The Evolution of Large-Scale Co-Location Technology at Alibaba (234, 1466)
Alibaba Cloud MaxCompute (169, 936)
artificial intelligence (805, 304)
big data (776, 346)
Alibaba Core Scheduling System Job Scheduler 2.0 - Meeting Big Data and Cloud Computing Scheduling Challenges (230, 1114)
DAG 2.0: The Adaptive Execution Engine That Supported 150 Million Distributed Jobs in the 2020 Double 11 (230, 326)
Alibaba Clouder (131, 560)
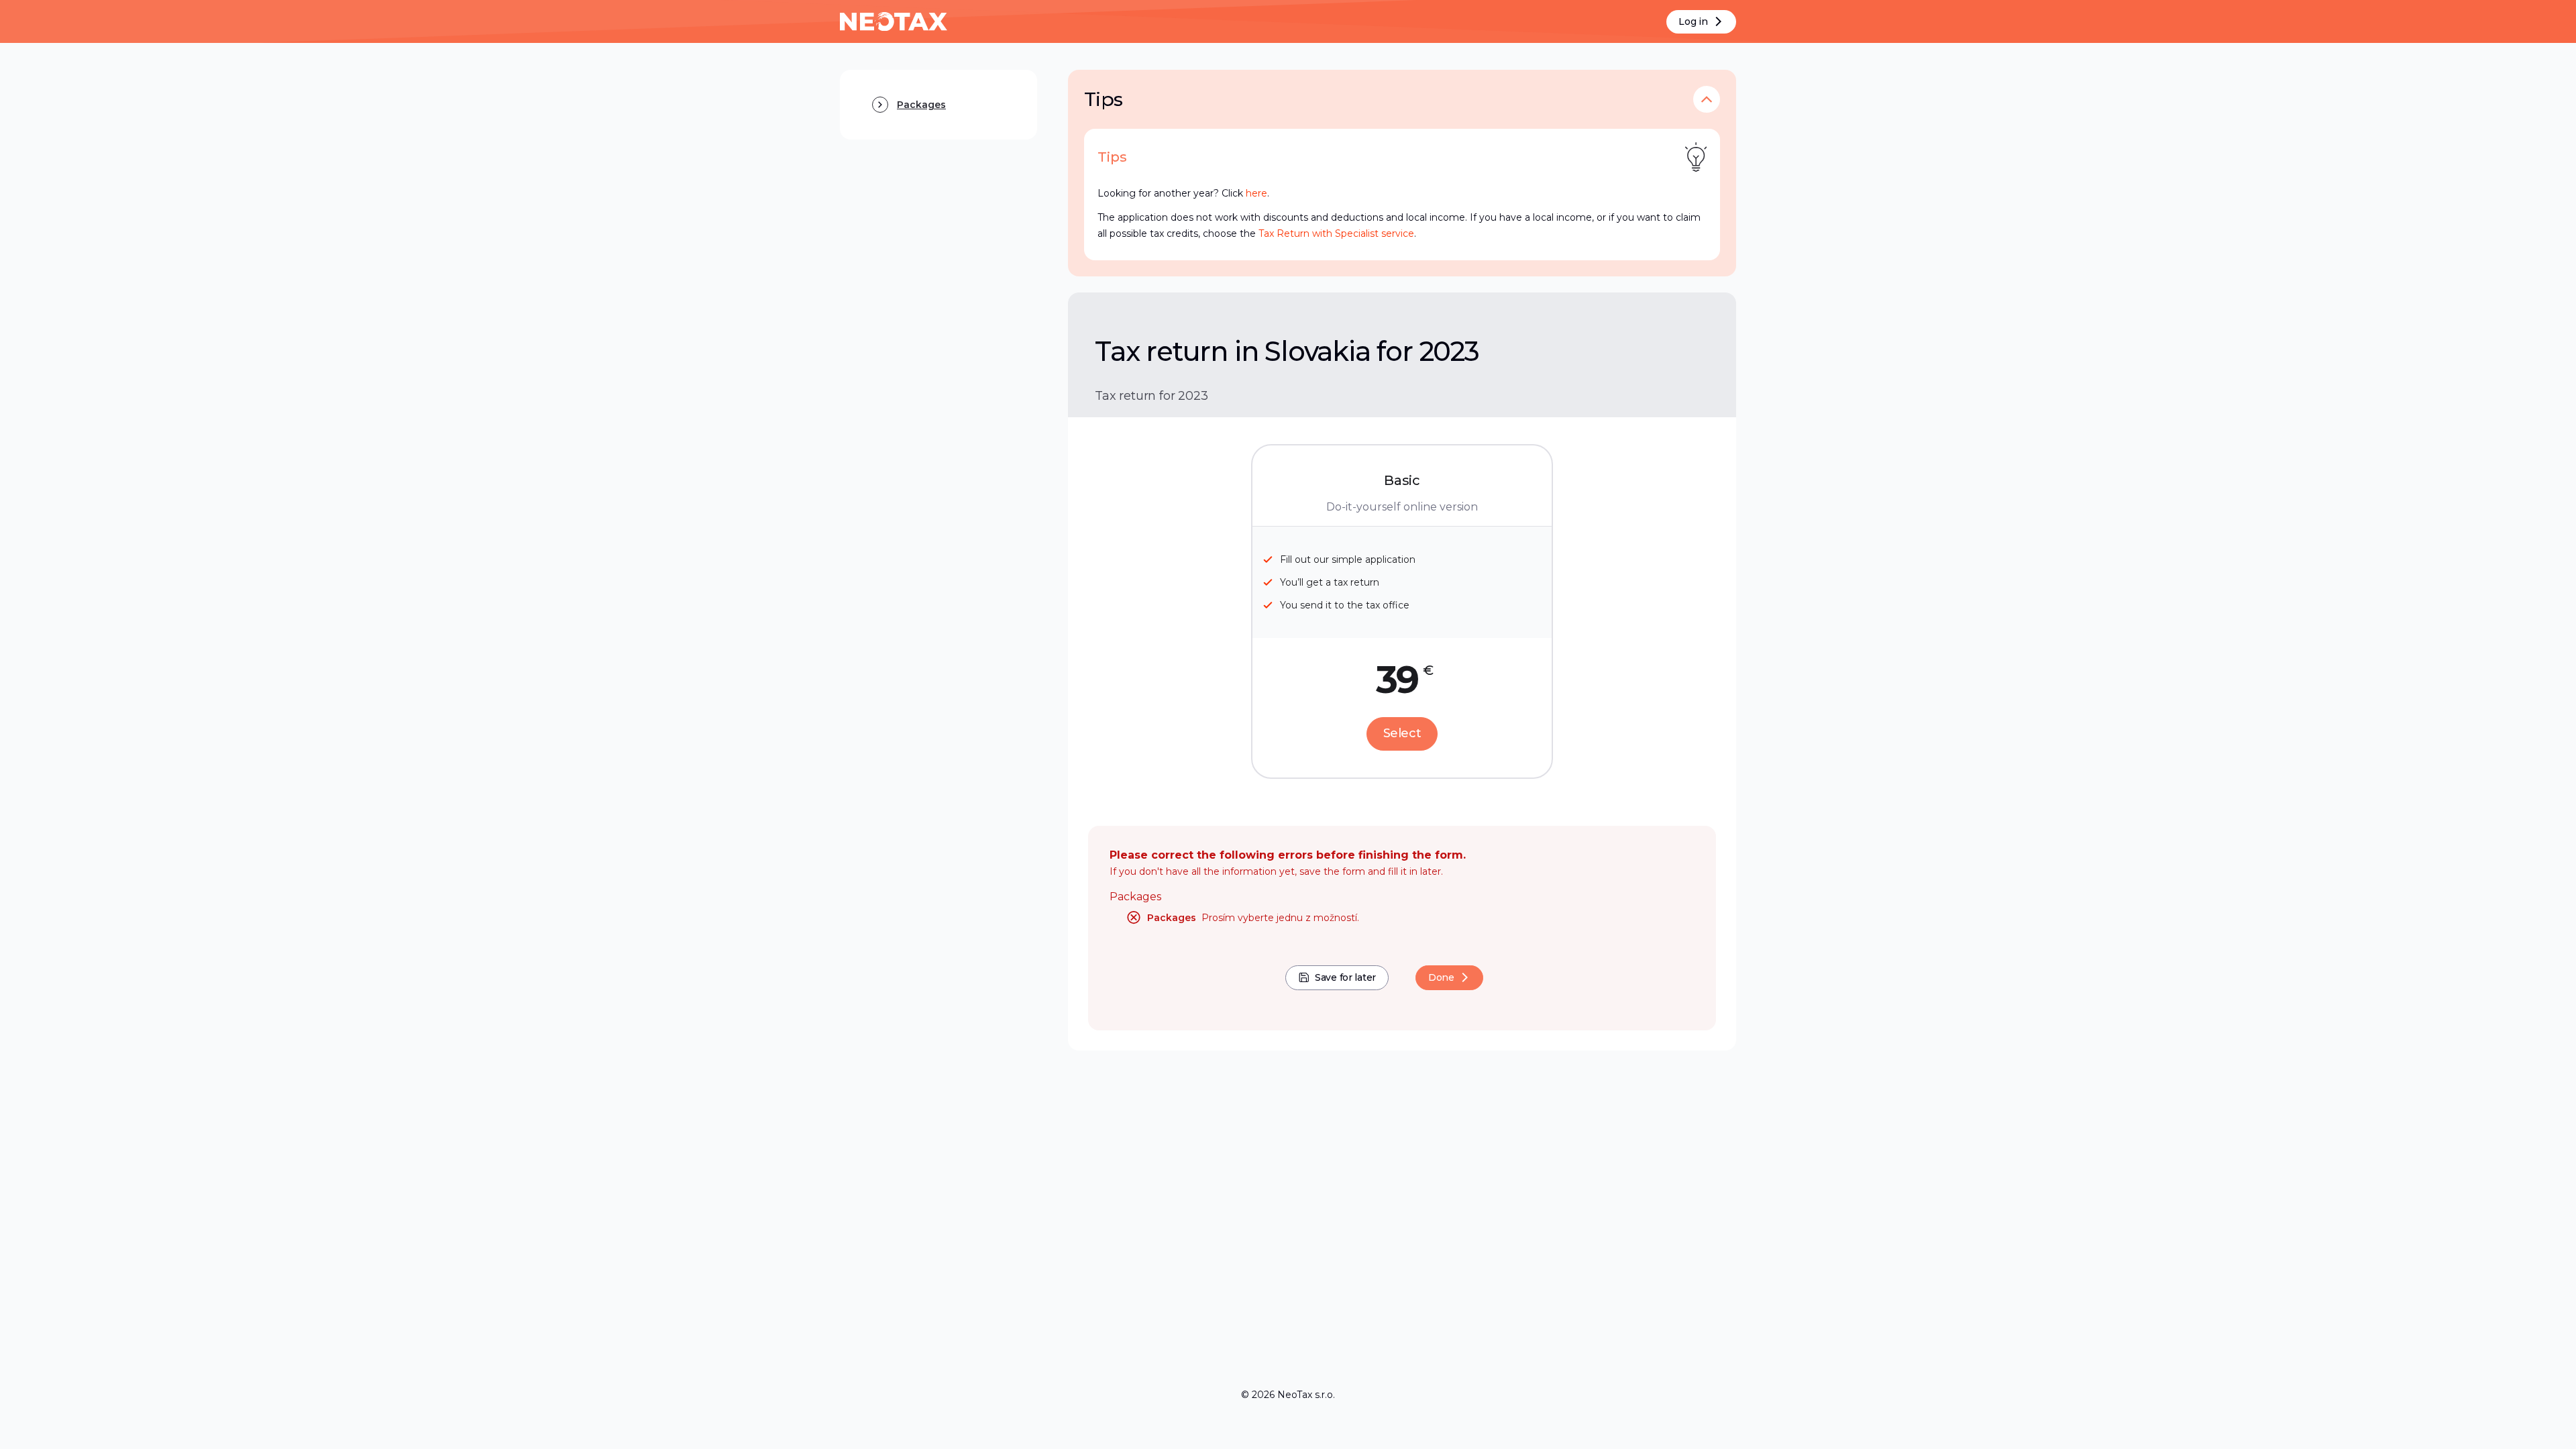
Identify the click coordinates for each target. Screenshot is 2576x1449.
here (1256, 193)
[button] (1706, 99)
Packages (1135, 896)
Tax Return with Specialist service (1336, 233)
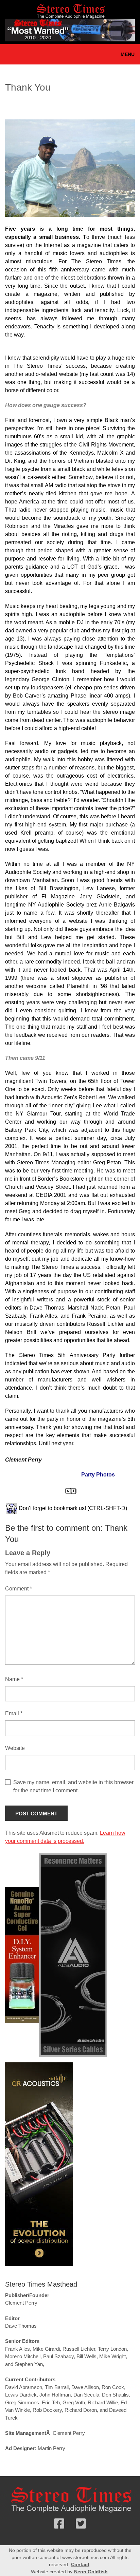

##########

### Work instructions
Write the lines out exactly, beginning at the line that holds "Alibaba Cloud MaxCompute (169, 936)" and stopping after the last line of the entries; include no pictures.

### Response area
Alibaba Cloud MaxCompute (169, 936)
artificial intelligence (805, 304)
big data (776, 346)
Alibaba Core Scheduling System Job Scheduler 2.0 - Meeting Big Data and Cloud Computing Scheduling Challenges (230, 1114)
DAG 2.0: The Adaptive Execution Engine That Supported 150 Million Distributed Jobs in the 2020 Double 11 (230, 326)
Alibaba Clouder (131, 560)
Identify the click coordinates for each target. Screenshot is 2576x1449.
here (1256, 193)
[button] (1706, 99)
Packages (1135, 896)
Tax Return with Specialist service (1336, 233)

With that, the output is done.